Vorwurf: Angeklagter lädt Bauschutt auf Nachbargrundstück ab / Aussage vor Gericht verweigert

Schmutzige Windeln fliegen über den Zaun

klü Salzwedel. Für einen drei Meter hohen Abfallberg aus Asbest-Bauschutt, Plastik, Dämmwolle und Leuchtstoffröhren musste sich ein 49-jähriger Altensalzwedeler vor Gericht verantworten.

Im Gericht

Der Angeklagte ist mit 22 Einträgen im Strafregister wegen Diebstahl, Betrug, Fahren ohne Fahrerlaubnis, Urkundenfälschung, Körperverletzung, Widerstand gegen Vollstreckungsbeamte, Beleidigung und Nötigung kein Unbekannter vor Gericht. Direkt zu Beginn der Verhandlung unterstellte der Angeklagte Richter Klaus Hüttermann Befangenheit, verweigerte die Aussage und schwieg im Laufe der Zeugenvernehmung. Der Familienvater habe seit Dezember 2014 zur Grundstücksgrenze eines Nachbarn einen asbestverseuchten Abfallhaufen aufgetürmt, der nach und nach über den zwei Meter hohen Zaun rutschte. Aber auch schmutzige Windeln und anderen Unrat soll der Angeklagte gezielt auf das angrenzende Grundstück geworfen haben. Die beiden als Zeugen vorgeladenen Polizeibeamten gaben an, dass sie wiederholt von Anliegern zu Hilfe gerufen wurden. Der Angeklagte habe auf seinem Grundstück auch immer wieder Abfälle verbrannt. Den Beamten gegenüber gab der Angeklagte an, dies „sei kein Müll, sondern nur eine zusammengefallene Garage“.

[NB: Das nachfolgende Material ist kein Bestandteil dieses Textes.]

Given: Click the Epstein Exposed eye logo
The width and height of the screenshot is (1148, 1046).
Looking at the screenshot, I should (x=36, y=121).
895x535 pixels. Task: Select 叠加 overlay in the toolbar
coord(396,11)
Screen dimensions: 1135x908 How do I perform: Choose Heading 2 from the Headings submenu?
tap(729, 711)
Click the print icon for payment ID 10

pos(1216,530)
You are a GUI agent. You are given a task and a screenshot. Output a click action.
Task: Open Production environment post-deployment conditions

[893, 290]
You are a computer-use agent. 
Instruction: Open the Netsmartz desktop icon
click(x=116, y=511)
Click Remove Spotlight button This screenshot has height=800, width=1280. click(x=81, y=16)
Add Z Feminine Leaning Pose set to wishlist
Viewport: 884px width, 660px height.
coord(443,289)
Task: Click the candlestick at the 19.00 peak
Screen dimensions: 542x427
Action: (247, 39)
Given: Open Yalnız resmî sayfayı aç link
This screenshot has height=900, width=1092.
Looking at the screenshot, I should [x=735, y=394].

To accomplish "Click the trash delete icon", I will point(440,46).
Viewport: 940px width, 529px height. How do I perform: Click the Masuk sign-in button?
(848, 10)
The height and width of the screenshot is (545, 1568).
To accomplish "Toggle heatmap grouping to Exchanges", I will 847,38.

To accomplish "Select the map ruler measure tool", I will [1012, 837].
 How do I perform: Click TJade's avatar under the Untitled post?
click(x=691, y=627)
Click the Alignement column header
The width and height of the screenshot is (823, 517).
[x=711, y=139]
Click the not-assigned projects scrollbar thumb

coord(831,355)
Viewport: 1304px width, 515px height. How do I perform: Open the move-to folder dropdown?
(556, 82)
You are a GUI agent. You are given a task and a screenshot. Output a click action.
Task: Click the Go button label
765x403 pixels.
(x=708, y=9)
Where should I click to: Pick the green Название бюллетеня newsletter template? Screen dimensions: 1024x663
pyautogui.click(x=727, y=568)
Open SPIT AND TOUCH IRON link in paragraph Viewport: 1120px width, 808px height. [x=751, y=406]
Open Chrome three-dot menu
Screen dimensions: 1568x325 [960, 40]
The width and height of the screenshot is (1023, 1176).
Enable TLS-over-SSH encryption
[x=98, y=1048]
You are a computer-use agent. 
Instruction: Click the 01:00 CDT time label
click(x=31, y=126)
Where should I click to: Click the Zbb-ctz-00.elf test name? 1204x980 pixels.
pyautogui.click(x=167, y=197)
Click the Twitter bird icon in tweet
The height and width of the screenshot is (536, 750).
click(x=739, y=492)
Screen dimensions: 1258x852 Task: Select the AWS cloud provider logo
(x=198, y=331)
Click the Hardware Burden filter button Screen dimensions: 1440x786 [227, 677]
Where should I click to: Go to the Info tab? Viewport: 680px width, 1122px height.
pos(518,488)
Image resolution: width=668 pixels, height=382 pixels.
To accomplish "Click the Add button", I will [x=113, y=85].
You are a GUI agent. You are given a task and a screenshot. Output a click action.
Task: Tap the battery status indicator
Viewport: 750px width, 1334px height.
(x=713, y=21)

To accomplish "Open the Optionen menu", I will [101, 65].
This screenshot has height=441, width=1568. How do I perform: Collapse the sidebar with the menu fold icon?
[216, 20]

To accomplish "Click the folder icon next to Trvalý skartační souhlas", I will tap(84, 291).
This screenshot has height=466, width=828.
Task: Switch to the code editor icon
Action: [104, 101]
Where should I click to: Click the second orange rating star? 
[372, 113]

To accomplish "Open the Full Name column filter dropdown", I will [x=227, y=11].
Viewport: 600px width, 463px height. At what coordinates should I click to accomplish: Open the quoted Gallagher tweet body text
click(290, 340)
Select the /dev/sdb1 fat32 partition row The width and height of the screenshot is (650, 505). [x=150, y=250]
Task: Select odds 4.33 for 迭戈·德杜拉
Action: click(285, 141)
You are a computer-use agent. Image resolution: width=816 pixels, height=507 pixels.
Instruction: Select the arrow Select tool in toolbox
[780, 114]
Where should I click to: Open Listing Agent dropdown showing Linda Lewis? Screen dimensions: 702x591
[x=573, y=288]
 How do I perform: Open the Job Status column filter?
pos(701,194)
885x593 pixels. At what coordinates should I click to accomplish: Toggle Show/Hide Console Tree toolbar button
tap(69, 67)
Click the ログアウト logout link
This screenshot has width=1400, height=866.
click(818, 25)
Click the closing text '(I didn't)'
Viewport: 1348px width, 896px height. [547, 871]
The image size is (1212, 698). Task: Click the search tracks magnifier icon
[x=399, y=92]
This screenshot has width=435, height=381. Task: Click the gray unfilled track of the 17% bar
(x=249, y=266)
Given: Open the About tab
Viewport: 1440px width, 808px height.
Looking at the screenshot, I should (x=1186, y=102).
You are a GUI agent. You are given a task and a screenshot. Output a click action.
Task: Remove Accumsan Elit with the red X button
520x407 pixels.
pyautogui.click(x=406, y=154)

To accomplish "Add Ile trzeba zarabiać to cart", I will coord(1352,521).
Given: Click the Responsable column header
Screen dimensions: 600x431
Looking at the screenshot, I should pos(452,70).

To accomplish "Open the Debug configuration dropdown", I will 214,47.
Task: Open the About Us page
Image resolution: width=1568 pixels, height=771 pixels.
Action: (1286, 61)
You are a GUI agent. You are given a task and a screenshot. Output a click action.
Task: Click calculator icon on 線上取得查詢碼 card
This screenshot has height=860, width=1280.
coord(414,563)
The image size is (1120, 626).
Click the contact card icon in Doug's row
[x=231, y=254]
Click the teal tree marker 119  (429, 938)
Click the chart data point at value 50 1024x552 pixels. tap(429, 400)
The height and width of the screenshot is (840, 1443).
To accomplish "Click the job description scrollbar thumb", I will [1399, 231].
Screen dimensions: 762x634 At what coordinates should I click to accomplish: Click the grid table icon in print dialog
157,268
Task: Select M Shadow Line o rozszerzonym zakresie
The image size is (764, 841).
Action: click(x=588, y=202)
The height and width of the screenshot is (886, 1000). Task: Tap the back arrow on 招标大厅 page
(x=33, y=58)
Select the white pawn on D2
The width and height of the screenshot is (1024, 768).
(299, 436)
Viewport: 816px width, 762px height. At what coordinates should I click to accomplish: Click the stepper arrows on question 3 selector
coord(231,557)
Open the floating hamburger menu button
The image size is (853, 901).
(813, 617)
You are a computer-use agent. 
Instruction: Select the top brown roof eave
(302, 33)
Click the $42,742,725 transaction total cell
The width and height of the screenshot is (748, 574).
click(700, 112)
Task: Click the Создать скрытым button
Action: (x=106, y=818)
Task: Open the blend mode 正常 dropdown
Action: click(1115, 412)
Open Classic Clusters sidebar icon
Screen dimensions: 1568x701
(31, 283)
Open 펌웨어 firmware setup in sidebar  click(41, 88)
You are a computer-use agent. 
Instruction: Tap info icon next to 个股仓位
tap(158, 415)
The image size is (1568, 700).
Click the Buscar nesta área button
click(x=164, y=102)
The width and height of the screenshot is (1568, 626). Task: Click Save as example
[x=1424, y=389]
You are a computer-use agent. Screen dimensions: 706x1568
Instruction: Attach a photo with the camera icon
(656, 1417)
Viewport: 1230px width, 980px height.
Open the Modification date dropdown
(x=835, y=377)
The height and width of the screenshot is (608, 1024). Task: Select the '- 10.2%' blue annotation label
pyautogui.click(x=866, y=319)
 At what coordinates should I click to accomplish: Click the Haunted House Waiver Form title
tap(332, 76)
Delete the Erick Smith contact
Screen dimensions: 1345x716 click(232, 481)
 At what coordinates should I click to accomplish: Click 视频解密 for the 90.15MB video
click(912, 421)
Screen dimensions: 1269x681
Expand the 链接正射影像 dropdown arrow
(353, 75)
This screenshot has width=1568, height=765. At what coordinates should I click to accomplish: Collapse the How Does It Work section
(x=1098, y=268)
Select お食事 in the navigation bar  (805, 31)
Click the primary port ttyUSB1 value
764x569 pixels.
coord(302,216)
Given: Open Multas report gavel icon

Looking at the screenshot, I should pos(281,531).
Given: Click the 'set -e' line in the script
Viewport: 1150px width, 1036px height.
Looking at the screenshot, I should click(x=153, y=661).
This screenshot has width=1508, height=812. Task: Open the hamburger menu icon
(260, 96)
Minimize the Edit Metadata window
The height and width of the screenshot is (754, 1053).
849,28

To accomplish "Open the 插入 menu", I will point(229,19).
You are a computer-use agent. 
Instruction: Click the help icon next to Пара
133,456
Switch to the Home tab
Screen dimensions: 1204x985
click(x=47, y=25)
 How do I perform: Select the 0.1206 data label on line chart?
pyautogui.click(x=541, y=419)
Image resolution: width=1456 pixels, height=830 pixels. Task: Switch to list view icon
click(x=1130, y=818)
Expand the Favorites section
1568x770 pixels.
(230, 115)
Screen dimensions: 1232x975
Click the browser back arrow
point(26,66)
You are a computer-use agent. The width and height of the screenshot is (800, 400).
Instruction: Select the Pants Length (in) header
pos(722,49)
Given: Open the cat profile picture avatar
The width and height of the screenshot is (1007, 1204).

„Ich habe so viele Anzeigen gestellt. Die Polizei war so oft da. Es ufert immer weiter aus“, sagte eine 68-jährige Nachbarin, während der Angeklagte weiter schwieg und sich Notizen machte. Hüttermann bedauerte, dass die Chance zum Frieden nicht genutzt wurde. Gegen das Urteil über eine Geldstrafe von 1200 Euro will der Altensalzwedeler angehen.